Wann zum Arzt? Notfall-Warnzeichen
Manche Symptome erfordern eine Abklärung ohne Verzögerung. Der Verlust der Blasen- oder Darmkontrolle, eine Taubheit im Damm- und Innenschenkelbereich und eine rasch fortschreitende schwere Schwäche beider Beine können Zeichen eines Notfalls (Kauda-equina-Syndrom) sein und erfordern, ohne Verzögerung ärztliche Hilfe aufzusuchen. Auch Rückenschmerzen mit Fieber, Schmerzen nach einem schweren Sturz oder Unfall, eine Krebsvorgeschichte oder ungeklärter Gewichtsverlust sind Warnzeichen, die nicht ignoriert werden sollten. Bei diesen Symptomen ist es richtig, schnellstmöglich eine Ärztin oder einen Arzt aufzusuchen.
Wie wird die Diagnose gestellt? (Allgemeine Informationen)
Die Abklärung beginnt meist mit einer ausführlichen Anamnese und einer Untersuchung; die Ärztin oder der Arzt prüft Kraft, Gefühl und Reflexe im Bein. Wenn eine Bildgebung nötig ist, wird meist eine Lendenwirbel-MRT bevorzugt; in manchen Fällen können auch ein Röntgenbild oder eine CT angefordert werden. Die Bildgebung entscheidet jedoch nicht allein: Wichtig ist, dass der Bildbefund mit den Symptomen und der Untersuchung der Person übereinstimmt. Eine Ärztin oder ein Arzt entscheidet, welche Untersuchung nötig ist; ein einzelnes online gefundenes Bild oder ein Befund stellt keine Diagnose.
Überblick über die Behandlungsoptionen
Bei einem Bandscheibenvorfall ist eine Operation nicht immer erforderlich; im Gegenteil, die große Mehrheit der Menschen genest ohne Operation. Der erste Ansatz ist meist relative Schonung, Medikamente zur Schmerzlinderung, eine zeitgerecht begonnene Physiotherapie und Übungen; in manchen Situationen kann eine Injektion erwogen werden. Eine Operation wird bei anhaltendem Beinschmerz erwogen, der trotz angemessener Behandlung nicht abklingt, bei fortschreitendem Kraftverlust oder den oben beschriebenen Notfallzeichen.

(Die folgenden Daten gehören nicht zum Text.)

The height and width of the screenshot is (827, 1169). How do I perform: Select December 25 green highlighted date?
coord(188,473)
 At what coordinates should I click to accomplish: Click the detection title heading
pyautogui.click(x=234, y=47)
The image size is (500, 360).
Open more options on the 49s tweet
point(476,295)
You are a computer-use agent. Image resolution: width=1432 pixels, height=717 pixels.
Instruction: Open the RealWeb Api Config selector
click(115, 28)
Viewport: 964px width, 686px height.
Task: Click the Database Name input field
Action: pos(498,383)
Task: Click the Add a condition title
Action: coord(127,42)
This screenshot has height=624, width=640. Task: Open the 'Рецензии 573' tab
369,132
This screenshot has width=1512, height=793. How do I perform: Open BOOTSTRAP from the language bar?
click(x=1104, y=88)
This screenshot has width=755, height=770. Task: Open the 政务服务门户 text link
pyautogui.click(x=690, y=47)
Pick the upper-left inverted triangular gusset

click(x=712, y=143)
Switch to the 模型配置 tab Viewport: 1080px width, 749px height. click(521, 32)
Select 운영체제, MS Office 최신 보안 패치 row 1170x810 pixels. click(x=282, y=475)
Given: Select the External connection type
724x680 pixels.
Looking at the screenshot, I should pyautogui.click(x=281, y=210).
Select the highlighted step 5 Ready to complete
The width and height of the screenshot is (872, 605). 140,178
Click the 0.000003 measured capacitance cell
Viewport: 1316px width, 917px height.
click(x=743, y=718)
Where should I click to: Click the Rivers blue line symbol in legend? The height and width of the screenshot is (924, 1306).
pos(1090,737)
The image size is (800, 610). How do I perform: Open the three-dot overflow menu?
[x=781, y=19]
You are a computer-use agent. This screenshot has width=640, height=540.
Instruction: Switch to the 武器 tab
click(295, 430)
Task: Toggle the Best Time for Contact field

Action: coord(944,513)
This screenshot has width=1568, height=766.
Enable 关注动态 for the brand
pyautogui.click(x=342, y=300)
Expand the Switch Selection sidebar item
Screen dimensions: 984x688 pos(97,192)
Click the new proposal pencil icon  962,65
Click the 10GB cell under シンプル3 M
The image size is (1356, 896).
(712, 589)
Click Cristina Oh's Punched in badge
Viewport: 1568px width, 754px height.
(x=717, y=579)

Wenn eine Operation nötig ist, gibt es verschiedene Methoden, und die Entscheidung, welche Methode für wen passt, liegt vollständig bei der Ärztin oder dem Arzt; es ist nicht wahr, dass „die neueste Methode für alle die beste ist“. Die Informationen hier bieten einen allgemeinen Rahmen; die für Sie passende Entscheidung trifft die Ärztin oder der Arzt, die Sie untersuchen.
Irrtümer und Mythen
Einer der häufigsten Irrtümer ist der Glaube, „wer einen Bandscheibenvorfall hat, muss operiert werden“; tatsächlich genest die Mehrheit ohne Operation. Ein weiterer ist die Vorstellung, „jeder Rückenschmerz ist ein Vorfall“; die meisten Rückenschmerzen haben andere Ursachen als einen Vorfall. Überzeugungen wie „wenn ein Vorfall im MRT zu sehen ist, ist er sicher gefährlich“ oder „wenn ich operiert werde, kann ich mich nie wieder bücken oder gehen“ entsprechen oft nicht der Wirklichkeit. Zu sagen „ein Bandscheibenvorfall geht nie weg“ ist ebenfalls unwahr; viele Vorfälle verkleinern sich mit der Zeit oder hören auf, Symptome zu verursachen. Genaue Informationen mindern die Angst; bei Zweifeln fragen Sie Ihre Ärztin oder Ihren Arzt statt Online-Kommentare.